> [TEXT BLOCK]
▬▬▬▬▬▬
Nor are such people “bored” or “impatient”. I thought it was a bit much to hear Piers Morgan “remind” us – as if it were his contribution to world peace – of the sacrifices made during the second world war. “And all we have to do, is stay at home and watch TV for a few weeks.”
Leaving aside the fact that Morgan would go insane if he was denied the chance to be on TV for a few weeks, this comparison is just pure bullshit.
The calculation made by the forces and their superiors in the second world war was that our way of life was worth saving, even at the cost of risking millions of lives, young lives, and inevitably sacrificing hundreds of thousands of them.
Since the election of Donald Trump, and the rise of Orban and Salvini and other populists in Europe, many have invoked the spectre of the 1930s to sound alarm bells about the direction democracy can turn, if not checked by technocratic intervention.
I think those warnings were overcooked but the idea that those conditions and politics can return is not fanciful. We are still the same species, with the same weaknesses and vanities and needs. It absolutely could happen here.
▬▬▬▬▬▬
Please set down word for word the part of the passage on the wartime comparison that begins at "The calculation made" and ends after "thousands of them.".

> [INFORMATION SHOWN]
▬▬▬▬▬▬
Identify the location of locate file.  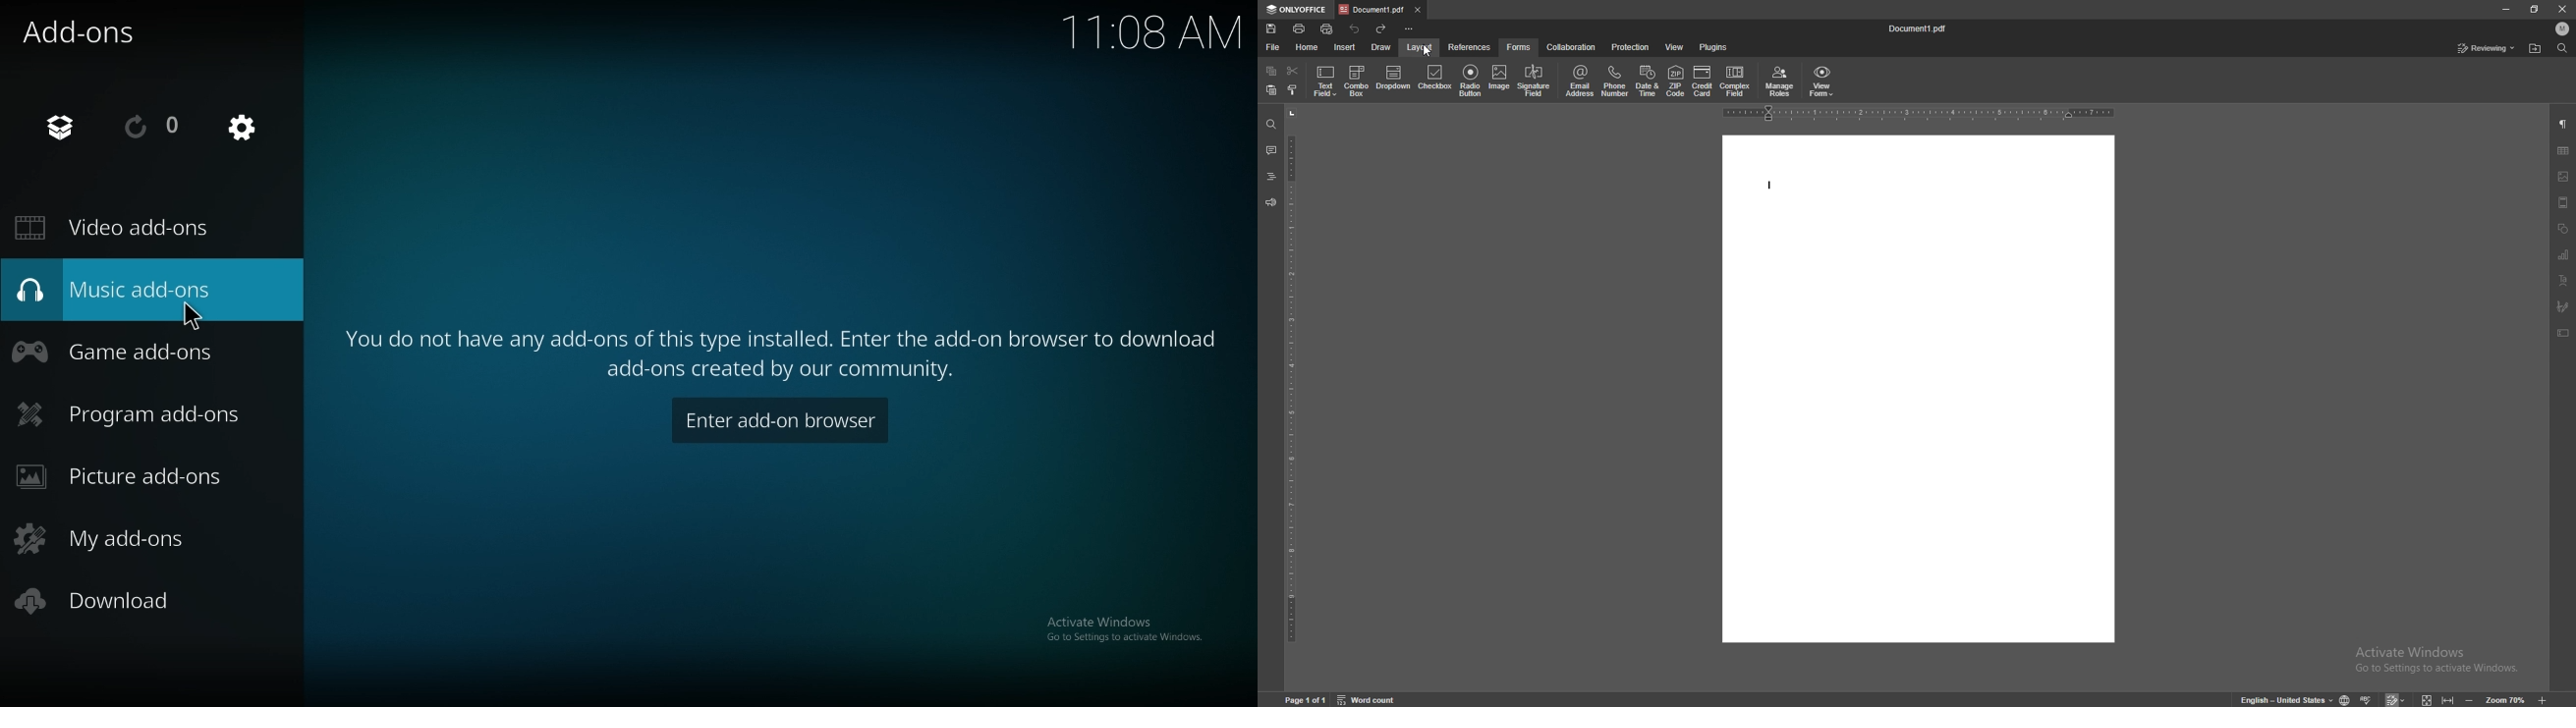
▬▬▬▬▬▬
> [COMPLETE OUTPUT]
The calculation made by the forces and their superiors in the second world war was that our way of life was worth saving, even at the cost of risking millions of lives, young lives, and inevitably sacrificing hundreds of thousands of them.